Task data:
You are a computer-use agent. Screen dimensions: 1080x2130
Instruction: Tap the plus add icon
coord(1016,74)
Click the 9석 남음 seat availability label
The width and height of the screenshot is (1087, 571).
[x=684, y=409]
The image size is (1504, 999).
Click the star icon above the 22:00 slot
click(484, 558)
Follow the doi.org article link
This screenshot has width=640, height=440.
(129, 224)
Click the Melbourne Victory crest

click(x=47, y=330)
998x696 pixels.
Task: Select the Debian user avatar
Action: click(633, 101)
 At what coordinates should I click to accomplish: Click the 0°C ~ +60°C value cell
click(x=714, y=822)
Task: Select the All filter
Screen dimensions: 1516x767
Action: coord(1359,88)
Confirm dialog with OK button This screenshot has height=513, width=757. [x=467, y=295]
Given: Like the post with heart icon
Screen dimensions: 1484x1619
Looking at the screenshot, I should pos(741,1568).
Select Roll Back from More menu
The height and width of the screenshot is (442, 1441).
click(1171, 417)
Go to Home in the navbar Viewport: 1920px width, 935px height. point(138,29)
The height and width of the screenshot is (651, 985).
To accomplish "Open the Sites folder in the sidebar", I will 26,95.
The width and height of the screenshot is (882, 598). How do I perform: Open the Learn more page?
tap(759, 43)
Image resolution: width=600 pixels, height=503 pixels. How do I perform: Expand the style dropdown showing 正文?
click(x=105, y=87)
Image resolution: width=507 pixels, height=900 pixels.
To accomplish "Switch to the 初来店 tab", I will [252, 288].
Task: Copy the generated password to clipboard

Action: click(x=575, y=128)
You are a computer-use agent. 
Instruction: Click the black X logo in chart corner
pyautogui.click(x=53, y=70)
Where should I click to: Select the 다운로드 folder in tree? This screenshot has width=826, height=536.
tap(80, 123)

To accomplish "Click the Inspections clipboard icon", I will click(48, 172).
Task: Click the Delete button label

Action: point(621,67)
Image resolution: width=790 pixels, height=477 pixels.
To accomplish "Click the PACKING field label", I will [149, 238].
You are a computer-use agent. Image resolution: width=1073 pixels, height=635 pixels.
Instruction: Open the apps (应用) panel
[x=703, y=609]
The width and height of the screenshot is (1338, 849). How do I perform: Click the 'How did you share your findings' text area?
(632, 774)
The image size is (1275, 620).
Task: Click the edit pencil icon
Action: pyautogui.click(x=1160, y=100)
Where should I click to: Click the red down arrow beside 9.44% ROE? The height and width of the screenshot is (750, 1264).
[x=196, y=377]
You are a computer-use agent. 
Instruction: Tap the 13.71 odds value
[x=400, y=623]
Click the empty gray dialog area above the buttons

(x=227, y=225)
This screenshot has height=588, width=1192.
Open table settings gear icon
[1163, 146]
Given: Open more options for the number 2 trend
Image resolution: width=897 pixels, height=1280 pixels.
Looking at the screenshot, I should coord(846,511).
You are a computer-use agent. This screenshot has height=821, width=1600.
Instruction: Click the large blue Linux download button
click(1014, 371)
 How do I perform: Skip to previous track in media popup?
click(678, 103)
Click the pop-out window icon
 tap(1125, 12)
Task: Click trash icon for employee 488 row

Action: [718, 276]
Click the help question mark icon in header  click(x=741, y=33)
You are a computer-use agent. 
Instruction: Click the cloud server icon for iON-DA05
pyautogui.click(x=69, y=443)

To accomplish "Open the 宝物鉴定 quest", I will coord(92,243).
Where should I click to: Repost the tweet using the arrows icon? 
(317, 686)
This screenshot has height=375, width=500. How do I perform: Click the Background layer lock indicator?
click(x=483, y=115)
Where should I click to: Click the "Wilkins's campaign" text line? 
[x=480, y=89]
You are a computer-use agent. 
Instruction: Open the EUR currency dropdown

Problem statement: Exactly reproduce every line of the data above.

Response for this exercise:
You are a computer-use agent. Screen dimensions: 1080x2130
Instruction: Tap the plus add icon
coord(1016,74)
Click the 9석 남음 seat availability label
The width and height of the screenshot is (1087, 571).
[x=684, y=409]
The image size is (1504, 999).
Click the star icon above the 22:00 slot
click(484, 558)
Follow the doi.org article link
This screenshot has width=640, height=440.
(129, 224)
Click the Melbourne Victory crest

click(x=47, y=330)
998x696 pixels.
Task: Select the Debian user avatar
Action: click(633, 101)
 At what coordinates should I click to accomplish: Click the 0°C ~ +60°C value cell
click(x=714, y=822)
Task: Select the All filter
Screen dimensions: 1516x767
Action: coord(1359,88)
Confirm dialog with OK button This screenshot has height=513, width=757. [x=467, y=295]
Given: Like the post with heart icon
Screen dimensions: 1484x1619
Looking at the screenshot, I should pos(741,1568).
Select Roll Back from More menu
The height and width of the screenshot is (442, 1441).
click(1171, 417)
Go to Home in the navbar Viewport: 1920px width, 935px height. point(138,29)
The height and width of the screenshot is (651, 985).
To accomplish "Open the Sites folder in the sidebar", I will 26,95.
The width and height of the screenshot is (882, 598). How do I perform: Open the Learn more page?
tap(759, 43)
Image resolution: width=600 pixels, height=503 pixels. How do I perform: Expand the style dropdown showing 正文?
click(x=105, y=87)
Image resolution: width=507 pixels, height=900 pixels.
To accomplish "Switch to the 初来店 tab", I will [252, 288].
Task: Copy the generated password to clipboard

Action: click(x=575, y=128)
You are a computer-use agent. 
Instruction: Click the black X logo in chart corner
pyautogui.click(x=53, y=70)
Where should I click to: Select the 다운로드 folder in tree? This screenshot has width=826, height=536.
tap(80, 123)

To accomplish "Click the Inspections clipboard icon", I will click(48, 172).
Task: Click the Delete button label

Action: point(621,67)
Image resolution: width=790 pixels, height=477 pixels.
To accomplish "Click the PACKING field label", I will [149, 238].
You are a computer-use agent. Image resolution: width=1073 pixels, height=635 pixels.
Instruction: Open the apps (应用) panel
[x=703, y=609]
The width and height of the screenshot is (1338, 849). How do I perform: Click the 'How did you share your findings' text area?
(632, 774)
The image size is (1275, 620).
Task: Click the edit pencil icon
Action: pyautogui.click(x=1160, y=100)
Where should I click to: Click the red down arrow beside 9.44% ROE? The height and width of the screenshot is (750, 1264).
[x=196, y=377]
You are a computer-use agent. 
Instruction: Tap the 13.71 odds value
[x=400, y=623]
Click the empty gray dialog area above the buttons

(x=227, y=225)
This screenshot has height=588, width=1192.
Open table settings gear icon
[1163, 146]
Given: Open more options for the number 2 trend
Image resolution: width=897 pixels, height=1280 pixels.
Looking at the screenshot, I should coord(846,511).
You are a computer-use agent. This screenshot has height=821, width=1600.
Instruction: Click the large blue Linux download button
click(1014, 371)
 How do I perform: Skip to previous track in media popup?
click(678, 103)
Click the pop-out window icon
 tap(1125, 12)
Task: Click trash icon for employee 488 row

Action: [718, 276]
Click the help question mark icon in header  click(x=741, y=33)
You are a computer-use agent. 
Instruction: Click the cloud server icon for iON-DA05
pyautogui.click(x=69, y=443)

To accomplish "Open the 宝物鉴定 quest", I will coord(92,243).
Where should I click to: Repost the tweet using the arrows icon? 
(317, 686)
This screenshot has height=375, width=500. How do I perform: Click the Background layer lock indicator?
click(x=483, y=115)
Where should I click to: Click the "Wilkins's campaign" text line? 
[x=480, y=89]
You are a computer-use agent. 
Instruction: Open the EUR currency dropdown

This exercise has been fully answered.